[Extracted records]
━━━━━━━━━━━━━━━━━━━━

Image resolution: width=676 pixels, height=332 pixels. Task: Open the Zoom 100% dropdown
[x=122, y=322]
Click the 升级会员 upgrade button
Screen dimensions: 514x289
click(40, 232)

━━━━━━━━━━━━━━━━━━━━

# [WHAT THE TASK ASKS]
With the records above in view, retype each one exactly.

# [EXERCISE RESULT]
Image resolution: width=676 pixels, height=332 pixels. Task: Open the Zoom 100% dropdown
[x=122, y=322]
Click the 升级会员 upgrade button
Screen dimensions: 514x289
click(40, 232)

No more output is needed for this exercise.